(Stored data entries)
○ ○ ○
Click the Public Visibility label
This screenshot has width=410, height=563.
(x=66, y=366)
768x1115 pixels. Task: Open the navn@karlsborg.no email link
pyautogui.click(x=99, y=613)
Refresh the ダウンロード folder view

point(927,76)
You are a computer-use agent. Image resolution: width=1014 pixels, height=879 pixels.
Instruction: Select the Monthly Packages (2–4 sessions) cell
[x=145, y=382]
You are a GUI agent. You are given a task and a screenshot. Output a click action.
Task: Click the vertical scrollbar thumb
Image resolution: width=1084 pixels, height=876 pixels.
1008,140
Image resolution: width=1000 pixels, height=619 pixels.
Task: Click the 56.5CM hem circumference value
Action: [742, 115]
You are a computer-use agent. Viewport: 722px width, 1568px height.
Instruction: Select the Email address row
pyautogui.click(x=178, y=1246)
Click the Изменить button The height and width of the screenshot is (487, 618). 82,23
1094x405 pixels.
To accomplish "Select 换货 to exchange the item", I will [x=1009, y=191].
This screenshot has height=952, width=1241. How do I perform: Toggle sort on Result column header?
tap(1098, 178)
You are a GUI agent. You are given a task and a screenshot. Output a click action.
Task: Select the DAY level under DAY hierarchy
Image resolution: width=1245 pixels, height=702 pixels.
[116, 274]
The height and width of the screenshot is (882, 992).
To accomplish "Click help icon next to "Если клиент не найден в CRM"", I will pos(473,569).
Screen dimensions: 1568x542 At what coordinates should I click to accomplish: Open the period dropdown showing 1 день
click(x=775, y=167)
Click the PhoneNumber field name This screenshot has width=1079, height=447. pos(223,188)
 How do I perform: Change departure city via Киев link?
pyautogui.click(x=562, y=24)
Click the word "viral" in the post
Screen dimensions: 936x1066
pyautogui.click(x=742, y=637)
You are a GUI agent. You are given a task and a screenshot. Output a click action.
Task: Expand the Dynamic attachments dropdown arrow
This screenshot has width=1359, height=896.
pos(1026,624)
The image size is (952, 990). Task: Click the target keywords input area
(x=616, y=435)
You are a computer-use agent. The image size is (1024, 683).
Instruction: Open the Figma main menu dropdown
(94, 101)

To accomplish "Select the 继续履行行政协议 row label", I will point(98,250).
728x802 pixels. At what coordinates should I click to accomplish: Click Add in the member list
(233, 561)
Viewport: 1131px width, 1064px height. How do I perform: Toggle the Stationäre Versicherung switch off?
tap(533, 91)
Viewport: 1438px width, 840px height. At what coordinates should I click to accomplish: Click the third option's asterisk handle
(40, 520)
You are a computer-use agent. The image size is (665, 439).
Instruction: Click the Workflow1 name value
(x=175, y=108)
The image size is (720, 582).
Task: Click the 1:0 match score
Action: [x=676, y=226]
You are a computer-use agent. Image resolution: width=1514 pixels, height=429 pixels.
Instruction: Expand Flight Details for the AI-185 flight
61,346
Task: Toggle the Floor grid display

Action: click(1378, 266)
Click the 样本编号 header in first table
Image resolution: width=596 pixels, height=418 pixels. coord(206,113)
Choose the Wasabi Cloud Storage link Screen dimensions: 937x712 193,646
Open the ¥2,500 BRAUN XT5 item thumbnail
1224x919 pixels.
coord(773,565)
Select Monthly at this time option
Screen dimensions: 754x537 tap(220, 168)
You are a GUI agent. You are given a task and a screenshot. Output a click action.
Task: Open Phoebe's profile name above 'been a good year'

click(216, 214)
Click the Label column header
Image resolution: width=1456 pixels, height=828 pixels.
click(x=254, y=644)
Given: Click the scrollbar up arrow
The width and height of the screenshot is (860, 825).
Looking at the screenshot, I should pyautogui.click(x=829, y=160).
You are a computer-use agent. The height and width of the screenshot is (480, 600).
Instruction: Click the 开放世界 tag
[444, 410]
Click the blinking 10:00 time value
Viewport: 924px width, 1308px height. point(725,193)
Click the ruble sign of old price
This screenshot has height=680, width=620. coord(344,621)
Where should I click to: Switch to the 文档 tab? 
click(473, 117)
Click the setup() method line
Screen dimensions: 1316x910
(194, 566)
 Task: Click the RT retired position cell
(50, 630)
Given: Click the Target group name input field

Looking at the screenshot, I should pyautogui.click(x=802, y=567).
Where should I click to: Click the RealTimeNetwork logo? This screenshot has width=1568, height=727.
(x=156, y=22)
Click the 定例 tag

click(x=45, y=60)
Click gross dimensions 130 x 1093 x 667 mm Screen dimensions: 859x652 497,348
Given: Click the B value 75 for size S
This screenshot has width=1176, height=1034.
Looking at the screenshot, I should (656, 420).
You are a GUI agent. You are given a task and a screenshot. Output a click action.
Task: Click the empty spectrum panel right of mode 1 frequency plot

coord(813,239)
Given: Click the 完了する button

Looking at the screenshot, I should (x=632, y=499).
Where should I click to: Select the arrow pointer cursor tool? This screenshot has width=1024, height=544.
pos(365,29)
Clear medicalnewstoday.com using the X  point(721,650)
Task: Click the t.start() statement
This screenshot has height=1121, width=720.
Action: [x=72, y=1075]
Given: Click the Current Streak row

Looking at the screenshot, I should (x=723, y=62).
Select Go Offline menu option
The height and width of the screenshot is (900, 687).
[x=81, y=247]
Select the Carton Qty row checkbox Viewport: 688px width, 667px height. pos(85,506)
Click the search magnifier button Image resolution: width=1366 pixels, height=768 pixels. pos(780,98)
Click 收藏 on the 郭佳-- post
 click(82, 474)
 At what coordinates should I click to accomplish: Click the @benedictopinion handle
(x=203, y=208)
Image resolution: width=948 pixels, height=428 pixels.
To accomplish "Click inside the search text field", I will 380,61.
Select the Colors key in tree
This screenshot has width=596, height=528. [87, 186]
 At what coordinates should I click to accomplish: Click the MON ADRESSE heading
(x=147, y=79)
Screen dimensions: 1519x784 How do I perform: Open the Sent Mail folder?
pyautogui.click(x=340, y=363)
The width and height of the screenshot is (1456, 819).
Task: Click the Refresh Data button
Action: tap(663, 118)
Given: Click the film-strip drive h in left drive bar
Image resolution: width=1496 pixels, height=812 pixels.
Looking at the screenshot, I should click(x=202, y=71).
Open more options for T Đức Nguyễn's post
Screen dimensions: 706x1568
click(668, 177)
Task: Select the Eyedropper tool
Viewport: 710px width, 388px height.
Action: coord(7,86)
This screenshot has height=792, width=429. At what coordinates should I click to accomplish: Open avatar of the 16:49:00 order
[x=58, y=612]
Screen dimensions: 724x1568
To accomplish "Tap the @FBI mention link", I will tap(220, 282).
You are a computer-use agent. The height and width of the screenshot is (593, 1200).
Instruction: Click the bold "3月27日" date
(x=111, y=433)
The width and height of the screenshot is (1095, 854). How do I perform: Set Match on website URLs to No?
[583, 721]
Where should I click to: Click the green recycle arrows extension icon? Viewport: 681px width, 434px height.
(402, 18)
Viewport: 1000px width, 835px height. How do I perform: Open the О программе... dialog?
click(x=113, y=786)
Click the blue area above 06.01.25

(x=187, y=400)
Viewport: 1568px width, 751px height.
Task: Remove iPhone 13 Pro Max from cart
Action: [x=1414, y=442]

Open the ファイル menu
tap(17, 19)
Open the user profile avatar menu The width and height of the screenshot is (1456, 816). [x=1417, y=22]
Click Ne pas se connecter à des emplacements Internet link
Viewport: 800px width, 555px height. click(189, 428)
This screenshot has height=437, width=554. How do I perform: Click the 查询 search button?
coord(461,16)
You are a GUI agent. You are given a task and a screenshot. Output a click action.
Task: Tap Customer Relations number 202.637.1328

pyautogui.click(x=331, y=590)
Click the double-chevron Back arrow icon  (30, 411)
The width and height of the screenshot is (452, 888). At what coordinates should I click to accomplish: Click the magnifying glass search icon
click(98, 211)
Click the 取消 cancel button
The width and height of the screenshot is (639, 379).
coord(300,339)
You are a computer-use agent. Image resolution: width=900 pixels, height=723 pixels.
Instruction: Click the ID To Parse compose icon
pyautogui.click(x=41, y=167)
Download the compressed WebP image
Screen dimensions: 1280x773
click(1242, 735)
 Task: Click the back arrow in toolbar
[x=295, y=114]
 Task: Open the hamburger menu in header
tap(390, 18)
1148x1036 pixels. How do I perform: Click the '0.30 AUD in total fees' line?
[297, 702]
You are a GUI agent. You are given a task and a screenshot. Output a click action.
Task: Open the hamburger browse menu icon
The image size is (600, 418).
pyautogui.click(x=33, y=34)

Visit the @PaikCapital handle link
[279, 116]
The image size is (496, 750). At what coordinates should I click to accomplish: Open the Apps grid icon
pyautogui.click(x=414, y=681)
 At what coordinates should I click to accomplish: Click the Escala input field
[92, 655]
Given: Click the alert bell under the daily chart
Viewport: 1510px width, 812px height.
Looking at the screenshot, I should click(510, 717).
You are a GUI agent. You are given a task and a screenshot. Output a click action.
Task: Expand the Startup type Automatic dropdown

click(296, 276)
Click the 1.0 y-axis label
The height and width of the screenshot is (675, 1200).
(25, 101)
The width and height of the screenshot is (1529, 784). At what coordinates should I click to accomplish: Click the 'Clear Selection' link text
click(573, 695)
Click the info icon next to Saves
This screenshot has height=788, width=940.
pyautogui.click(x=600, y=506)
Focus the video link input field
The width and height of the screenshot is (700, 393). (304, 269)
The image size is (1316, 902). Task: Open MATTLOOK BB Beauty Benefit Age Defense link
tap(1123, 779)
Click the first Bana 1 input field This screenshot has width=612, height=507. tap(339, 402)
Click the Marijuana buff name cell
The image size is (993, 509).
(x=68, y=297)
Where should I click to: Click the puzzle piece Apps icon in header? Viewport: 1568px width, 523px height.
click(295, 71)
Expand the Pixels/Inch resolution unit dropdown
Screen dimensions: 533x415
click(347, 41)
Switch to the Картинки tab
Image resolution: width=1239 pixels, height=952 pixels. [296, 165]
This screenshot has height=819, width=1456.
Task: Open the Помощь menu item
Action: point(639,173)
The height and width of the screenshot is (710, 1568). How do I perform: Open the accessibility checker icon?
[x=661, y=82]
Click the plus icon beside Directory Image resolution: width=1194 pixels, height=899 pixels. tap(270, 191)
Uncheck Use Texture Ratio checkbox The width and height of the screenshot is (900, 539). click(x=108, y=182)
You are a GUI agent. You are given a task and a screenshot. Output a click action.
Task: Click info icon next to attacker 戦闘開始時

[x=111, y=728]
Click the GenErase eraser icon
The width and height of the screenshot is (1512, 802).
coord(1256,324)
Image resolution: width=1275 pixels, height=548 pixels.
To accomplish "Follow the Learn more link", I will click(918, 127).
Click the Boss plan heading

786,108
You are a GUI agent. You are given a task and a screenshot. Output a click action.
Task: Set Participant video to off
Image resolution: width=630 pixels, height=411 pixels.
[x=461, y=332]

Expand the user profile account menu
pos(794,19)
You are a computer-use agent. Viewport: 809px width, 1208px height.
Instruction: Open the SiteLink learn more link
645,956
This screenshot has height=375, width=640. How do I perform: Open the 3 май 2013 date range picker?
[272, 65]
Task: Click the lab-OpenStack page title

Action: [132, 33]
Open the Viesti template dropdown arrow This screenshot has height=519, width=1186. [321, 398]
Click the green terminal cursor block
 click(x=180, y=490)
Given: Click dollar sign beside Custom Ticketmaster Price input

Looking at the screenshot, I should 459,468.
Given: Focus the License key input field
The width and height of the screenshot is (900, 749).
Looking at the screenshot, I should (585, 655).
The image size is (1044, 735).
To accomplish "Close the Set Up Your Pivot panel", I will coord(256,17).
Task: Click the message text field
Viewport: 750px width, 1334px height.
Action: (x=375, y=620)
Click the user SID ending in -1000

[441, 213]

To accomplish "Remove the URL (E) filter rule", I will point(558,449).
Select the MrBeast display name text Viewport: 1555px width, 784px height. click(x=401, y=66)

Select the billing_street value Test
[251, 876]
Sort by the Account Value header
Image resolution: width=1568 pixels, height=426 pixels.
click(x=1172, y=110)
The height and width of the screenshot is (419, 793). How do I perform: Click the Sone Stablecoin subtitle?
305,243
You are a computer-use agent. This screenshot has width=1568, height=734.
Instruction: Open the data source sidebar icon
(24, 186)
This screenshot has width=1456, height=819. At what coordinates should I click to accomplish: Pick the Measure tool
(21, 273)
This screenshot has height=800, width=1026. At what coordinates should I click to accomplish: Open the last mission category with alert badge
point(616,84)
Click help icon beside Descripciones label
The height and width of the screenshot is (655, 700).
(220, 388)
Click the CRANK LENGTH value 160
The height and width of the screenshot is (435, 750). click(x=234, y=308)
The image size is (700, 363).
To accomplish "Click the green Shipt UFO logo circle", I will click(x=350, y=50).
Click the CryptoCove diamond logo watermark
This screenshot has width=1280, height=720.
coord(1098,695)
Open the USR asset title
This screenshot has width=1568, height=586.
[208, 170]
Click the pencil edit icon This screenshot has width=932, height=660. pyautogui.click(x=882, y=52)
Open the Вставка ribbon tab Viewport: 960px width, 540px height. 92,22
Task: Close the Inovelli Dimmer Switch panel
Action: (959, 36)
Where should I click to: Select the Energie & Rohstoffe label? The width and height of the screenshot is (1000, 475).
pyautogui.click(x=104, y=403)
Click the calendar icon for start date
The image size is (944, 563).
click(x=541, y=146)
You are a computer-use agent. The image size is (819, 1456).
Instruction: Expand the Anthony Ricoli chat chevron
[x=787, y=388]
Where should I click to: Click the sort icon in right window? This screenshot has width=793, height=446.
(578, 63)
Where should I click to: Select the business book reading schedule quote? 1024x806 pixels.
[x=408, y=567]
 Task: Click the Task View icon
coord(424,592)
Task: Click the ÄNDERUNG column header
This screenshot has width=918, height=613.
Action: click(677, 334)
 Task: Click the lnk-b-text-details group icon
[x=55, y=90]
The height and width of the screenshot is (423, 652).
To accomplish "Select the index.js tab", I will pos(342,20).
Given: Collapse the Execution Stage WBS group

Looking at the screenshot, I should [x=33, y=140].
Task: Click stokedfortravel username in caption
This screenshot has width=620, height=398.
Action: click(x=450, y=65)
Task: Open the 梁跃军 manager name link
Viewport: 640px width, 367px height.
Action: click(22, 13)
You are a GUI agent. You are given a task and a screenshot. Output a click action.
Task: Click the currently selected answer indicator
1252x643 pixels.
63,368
○ ○ ○
Exercise instructions: If a line in the data contains the string "scrollbar", copy it.

Task answer:
Task: Click the vertical scrollbar thumb
Given: Click the scrollbar up arrow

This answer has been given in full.